Françoise Vergès, la fille de Paul, s’est exprimée lors des obsèques de son père.
"J’ai longuement réfléchi à ce que je pouvais dire. Depuis samedi, je n’ai entendu que témoignages d’amour, d’affection et d’amitiés de la part des femmes et hommes venus à sa veillée. Ces paroles témoignent des liens puissants qui lient le peuple à notre père."
"Nos souvenirs nous appartiennent, s’il fallait partager quelque chose avec vous est qu’il nous a toujours poussé à être libre et indépendant, si nous faisions une erreur, c’était à nous de la réparer."
"Nous avons compris très tôt que c’était un personnage public que nous partagions avec ses camarades ou ses ennemis. La leçon, chacun doit choisir les passions de sa vie."
"J’ai choisi de parler de son amour de son pays et son peuple et son choix de faire revivre l’espoir et le rêve d’une île décolonisée."
"Ce n’est pas le désir de faire carrière mais celui d’être présent, de participer, d’écouter , de transmette et d’agir. C’est une passion parfois difficile à comprendre. Il existe des passions tournées vers l’autre et le monde."
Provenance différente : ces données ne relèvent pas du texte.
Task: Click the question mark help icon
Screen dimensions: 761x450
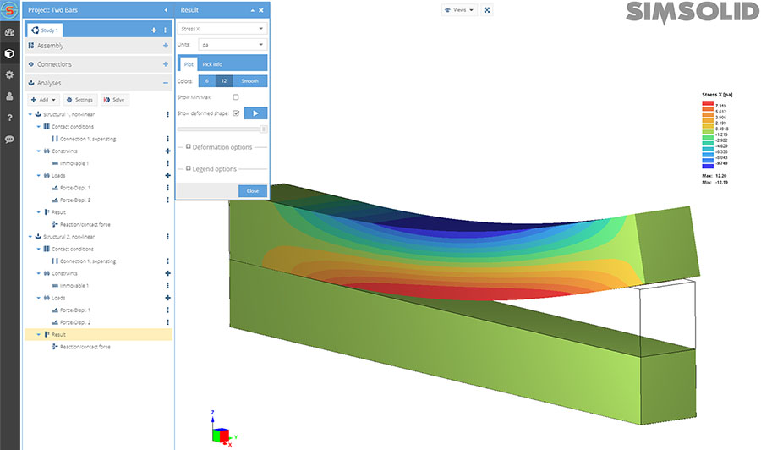Action: (9, 118)
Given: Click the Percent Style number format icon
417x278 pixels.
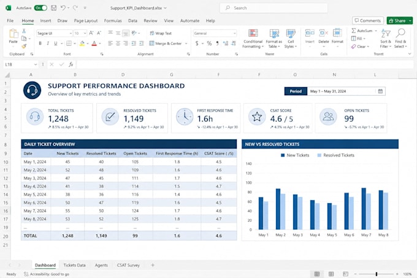Looking at the screenshot, I should point(209,44).
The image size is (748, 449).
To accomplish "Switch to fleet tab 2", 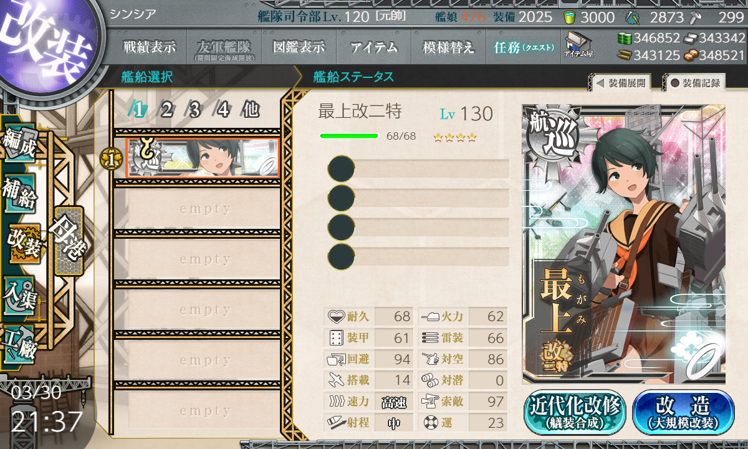I will point(166,110).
"Qu’est-ce qui pousse un garçon de choisir à 17 ans d’être avec les opprimés ? Enfant, il est emmené par son frère, son père, sa mère, il est alors garçon au bout du monde, il fait de cette île sa nouvelle terre. Il choisit d’être Réunionnais. Il aimera cette île et son peuple. Il va vous vouer un immense amour. Il ne cessera d’être fier de la réussite des Réunionnais et de chercher des exemples de cette réussite. Cet amour pour La Réunion dans les temps actuels où la politique de la haine s’imposent, c’est aux Réunionnais de le reprendre."
"Ce sont ces idéaux qu’animèrent un jeune groupe de Réunionnais dont faisait partie mon père. Décoloniser La Réunion, rêver d’autonomie et affirmer qu’ici, un avenir était possible."
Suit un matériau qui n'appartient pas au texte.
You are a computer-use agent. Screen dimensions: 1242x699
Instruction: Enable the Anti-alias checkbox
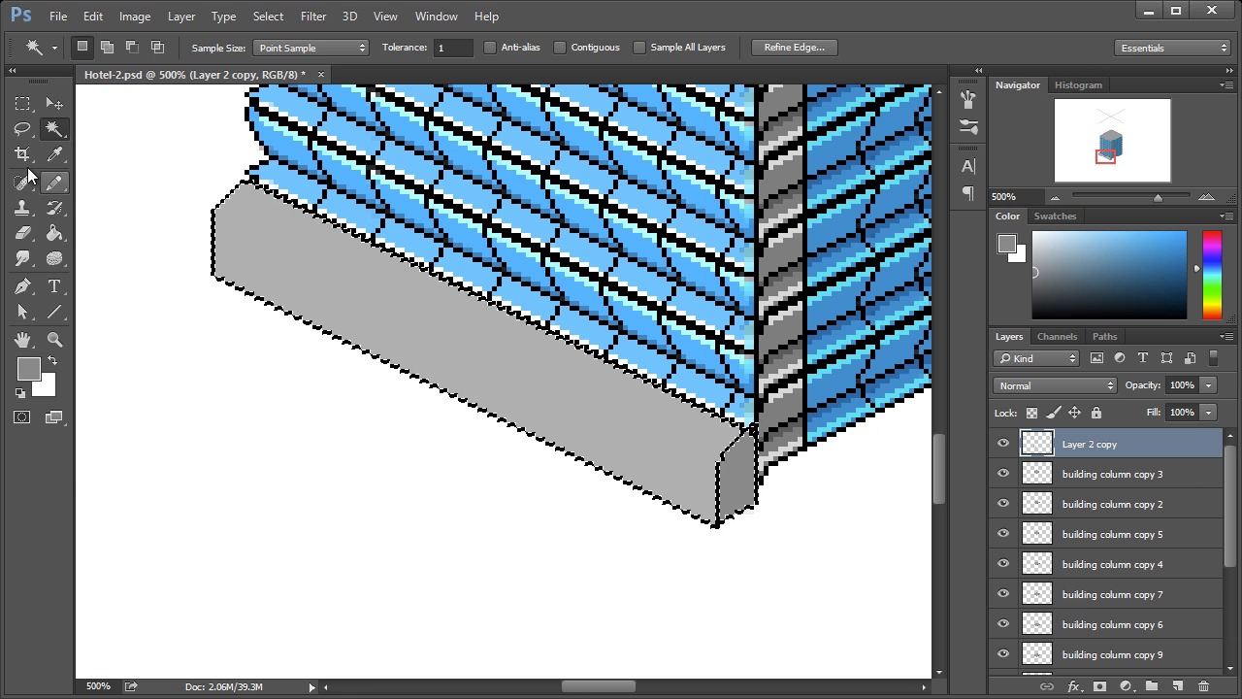coord(490,48)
"À la définition de La Réunion, il a ajouté les esclaves révoltés et marrons. Nos ancêtres ont dit non à l’oppression et se confrontèrent à une mort certaine pour faire face à la liberté."
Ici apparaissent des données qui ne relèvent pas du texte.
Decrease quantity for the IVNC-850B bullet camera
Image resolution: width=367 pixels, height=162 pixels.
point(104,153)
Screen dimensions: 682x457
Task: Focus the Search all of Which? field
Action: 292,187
"Ce fut un communisme d’en bas, je me souviens de meeting dans la nuit. Je me souviens des volontaires se proposaient volontaires au risque des coups, de la solidarité, de la bal de letchis, des gestes d’affection, des fous rires, des fêtes."
"Nous te disons adieu, nous t’avons laissé hier des objets : du rhum, un cigare, un bateau, un drapeau, ta montre, des exemplaires de Témoignages. Paul Vergès a été rappelé par les ancêtres, il va retrouver son père, sa mère, son frère, son fils, sa compagne. Nous leur demandons à tous de l’accueillir chaleureusement et de l’aider à se remettre de cette déchirure. Il a été aidé par votre amour en cette journée d’adieu. Je vous laisse avec ces mots de son camarade Aimé Césaire : "Ecoutez, de mon île lointaine de mon île veilleuse je vous dis Hoo ! Et vos voix me répondent et ce qu ’ elles disent signifie : « Il y fait clair . » Et c ’ est vrai : même à travers orage et nuit pour nous il y fait clair."